SN 2019np
- Event type: Supernova
- Type Ia
- Constellation: Leo Minor
- Right ascension: 10^{h} 29^{m} 21.980^{s}
- Declination: +29° 30′ 38.30″
- Epoch: J2000
- Distance: 107.0 ± 22.2 Mly (32.80 ± 6.8 Mpc)
- Redshift: 0.00452
- Host: NGC 3254
- Colour (B-V): −0.06±0.03
- Peak apparent magnitude: 13.62±0.15

= SN 2019np =

Supernova in NGC 3254

SN 2019np was a Type Ia supernova event in NGC 3254, which is an unbarred spiral galaxy in the northern Constellation of Leo Minor. Based on the Tully–Fisher relation, this galaxy is located at a distance of 32.80 ± 6.8 Mpc from the Milky Way. This supernova was discovered January 9, 2019 by Kōichi Itagaki, and reached maximum two weeks later. It was the brightest supernova observed in the year 2019.

==Observations==
This supernova was discovered by Japanese amateur astronomer Kōichi Itagaki on January 9, 2019, using a 0.35-m telescope. The early spectrum was consistent with a Type Ia supernova. On January 11, it was measured at an apparent visual magnitude of 16.68 with an estimated two weeks until maximum. It reached visual magnitude 13.6 at maximum.

The spectral evolution of SN 2019np followed the normal pattern for a Type Ia supernova. The velocity of the ejecta was around 10200 km/s at maximum, as measured from ionized silicon. Early observations showed an infrared excess, which may be explained by a collision between the ejecta and a companion star. The data is best explained by a solar mass companion on the main sequence.

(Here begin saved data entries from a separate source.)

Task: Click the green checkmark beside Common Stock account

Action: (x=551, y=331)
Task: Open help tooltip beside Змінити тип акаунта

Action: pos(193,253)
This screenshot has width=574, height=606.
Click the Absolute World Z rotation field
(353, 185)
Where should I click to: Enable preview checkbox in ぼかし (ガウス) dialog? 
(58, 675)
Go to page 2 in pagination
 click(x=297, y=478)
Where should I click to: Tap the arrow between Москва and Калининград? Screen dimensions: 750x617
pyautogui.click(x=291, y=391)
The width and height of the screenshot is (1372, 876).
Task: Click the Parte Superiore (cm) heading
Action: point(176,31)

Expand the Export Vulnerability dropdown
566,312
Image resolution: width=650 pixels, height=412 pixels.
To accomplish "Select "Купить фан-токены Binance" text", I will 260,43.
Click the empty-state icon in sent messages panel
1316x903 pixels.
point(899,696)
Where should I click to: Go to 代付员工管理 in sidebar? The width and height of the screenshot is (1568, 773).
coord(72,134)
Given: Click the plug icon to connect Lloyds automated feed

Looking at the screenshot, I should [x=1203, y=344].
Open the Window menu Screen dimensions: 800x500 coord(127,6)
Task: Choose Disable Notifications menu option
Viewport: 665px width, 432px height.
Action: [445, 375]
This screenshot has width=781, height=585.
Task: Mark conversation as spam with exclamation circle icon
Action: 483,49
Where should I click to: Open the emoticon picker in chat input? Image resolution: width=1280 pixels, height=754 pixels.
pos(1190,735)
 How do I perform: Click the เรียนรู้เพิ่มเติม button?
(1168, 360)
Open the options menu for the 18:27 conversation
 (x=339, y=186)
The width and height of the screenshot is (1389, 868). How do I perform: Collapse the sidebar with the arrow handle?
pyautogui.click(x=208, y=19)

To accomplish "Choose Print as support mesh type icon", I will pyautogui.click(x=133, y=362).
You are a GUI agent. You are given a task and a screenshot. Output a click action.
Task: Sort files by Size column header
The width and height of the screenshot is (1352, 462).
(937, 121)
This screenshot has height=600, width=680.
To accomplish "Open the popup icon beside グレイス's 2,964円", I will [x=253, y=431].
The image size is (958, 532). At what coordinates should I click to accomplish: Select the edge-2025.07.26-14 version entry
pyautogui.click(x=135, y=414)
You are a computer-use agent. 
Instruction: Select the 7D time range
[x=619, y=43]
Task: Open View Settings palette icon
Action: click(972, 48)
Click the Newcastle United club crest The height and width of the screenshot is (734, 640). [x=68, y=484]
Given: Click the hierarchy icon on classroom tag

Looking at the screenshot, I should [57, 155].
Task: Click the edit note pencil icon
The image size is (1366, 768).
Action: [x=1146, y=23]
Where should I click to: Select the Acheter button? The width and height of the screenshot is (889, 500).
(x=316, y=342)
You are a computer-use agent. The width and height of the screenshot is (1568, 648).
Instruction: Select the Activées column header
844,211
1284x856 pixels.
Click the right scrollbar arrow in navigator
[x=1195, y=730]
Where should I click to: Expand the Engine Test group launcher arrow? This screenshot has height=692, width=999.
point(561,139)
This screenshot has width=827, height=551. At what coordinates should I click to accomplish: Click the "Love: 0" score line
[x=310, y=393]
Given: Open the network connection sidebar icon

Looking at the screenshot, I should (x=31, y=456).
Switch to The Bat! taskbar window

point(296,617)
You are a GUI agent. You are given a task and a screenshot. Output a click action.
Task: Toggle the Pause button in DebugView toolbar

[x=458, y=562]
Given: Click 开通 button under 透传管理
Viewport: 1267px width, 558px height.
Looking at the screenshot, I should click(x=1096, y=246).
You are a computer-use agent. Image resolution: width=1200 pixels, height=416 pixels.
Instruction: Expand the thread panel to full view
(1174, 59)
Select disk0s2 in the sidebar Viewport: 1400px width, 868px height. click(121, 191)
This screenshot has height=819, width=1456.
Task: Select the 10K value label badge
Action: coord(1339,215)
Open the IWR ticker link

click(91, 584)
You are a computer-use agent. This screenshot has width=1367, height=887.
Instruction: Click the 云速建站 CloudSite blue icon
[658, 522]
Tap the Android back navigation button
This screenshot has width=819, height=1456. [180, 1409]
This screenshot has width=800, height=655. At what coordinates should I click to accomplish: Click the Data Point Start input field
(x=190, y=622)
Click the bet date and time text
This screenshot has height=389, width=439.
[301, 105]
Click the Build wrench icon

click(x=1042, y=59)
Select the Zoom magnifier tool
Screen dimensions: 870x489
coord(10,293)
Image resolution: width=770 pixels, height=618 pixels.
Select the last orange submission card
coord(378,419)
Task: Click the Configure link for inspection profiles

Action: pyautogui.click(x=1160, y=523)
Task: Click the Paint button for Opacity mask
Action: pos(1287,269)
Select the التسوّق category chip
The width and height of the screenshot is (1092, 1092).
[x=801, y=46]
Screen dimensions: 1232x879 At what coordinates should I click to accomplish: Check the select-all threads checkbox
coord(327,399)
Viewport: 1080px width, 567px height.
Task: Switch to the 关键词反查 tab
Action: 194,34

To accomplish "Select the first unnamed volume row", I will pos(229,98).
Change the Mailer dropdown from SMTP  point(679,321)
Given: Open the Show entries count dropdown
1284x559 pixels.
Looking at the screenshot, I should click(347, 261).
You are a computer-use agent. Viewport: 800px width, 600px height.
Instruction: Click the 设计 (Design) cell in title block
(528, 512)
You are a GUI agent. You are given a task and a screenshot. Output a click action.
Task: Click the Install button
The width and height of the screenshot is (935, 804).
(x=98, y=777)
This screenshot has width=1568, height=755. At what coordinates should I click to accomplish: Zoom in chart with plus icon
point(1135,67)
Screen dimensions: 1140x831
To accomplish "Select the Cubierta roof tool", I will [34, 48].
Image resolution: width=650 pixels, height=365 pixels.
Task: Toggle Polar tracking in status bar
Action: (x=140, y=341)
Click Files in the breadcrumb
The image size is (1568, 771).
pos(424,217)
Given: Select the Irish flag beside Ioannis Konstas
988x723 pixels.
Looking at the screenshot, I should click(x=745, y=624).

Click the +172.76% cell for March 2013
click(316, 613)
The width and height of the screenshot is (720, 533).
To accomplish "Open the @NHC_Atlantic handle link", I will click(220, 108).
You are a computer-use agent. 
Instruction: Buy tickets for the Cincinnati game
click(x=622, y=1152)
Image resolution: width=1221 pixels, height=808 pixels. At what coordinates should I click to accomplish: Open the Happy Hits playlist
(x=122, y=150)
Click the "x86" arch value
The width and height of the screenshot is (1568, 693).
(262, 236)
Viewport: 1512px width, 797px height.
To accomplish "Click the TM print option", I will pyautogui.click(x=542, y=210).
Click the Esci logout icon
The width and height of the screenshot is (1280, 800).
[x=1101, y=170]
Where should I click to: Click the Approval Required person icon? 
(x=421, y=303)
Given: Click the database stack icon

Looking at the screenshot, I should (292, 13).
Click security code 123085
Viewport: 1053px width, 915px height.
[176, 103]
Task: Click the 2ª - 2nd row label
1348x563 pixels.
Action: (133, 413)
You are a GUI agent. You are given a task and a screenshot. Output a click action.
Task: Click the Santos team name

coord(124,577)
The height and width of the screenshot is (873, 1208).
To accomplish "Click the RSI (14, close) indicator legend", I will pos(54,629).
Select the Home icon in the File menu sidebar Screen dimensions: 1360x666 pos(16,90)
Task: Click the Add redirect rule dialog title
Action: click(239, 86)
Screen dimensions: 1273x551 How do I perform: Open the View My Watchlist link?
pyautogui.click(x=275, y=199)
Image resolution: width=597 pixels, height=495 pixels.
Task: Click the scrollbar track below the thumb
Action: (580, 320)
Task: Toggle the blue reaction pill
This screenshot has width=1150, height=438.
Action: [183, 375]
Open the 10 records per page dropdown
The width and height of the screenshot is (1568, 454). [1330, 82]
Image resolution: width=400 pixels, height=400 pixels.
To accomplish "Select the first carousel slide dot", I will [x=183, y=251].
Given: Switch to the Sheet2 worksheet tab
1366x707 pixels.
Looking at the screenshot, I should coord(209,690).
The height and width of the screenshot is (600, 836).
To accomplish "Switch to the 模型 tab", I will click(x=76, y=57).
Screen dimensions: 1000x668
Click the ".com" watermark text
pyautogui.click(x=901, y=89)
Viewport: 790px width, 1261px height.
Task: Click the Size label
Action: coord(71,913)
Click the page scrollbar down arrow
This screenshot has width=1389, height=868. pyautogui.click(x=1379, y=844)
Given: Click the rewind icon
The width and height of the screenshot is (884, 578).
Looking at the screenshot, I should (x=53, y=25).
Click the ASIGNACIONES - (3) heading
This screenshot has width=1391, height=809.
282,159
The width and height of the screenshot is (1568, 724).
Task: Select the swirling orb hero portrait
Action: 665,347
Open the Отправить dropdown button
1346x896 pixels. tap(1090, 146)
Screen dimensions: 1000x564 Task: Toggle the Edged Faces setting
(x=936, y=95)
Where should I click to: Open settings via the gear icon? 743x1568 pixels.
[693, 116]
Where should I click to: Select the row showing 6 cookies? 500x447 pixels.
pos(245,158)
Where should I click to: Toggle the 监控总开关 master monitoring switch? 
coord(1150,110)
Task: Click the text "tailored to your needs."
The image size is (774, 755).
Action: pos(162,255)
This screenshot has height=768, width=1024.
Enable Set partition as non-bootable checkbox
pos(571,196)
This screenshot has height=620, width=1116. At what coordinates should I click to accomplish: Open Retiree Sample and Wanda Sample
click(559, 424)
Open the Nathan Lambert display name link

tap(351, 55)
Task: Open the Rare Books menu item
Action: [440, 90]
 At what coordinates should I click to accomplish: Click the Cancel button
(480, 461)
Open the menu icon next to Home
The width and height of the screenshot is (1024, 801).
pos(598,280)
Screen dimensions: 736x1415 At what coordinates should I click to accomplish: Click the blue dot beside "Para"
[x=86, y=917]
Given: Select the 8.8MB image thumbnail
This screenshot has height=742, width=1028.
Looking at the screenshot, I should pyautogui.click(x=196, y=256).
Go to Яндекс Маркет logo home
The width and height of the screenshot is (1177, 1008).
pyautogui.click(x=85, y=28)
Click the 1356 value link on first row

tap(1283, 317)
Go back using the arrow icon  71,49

The explosion data is most consistent with a carbon-oxygen white dwarf that evolved from a star with five times the mass of the Sun. This compact object accreted matter from its companion until its mass approached the Chandrasekhar limit, when it detonated. The explosion generated an estimated 0.66±0.05 solar mass of synthesized nickel.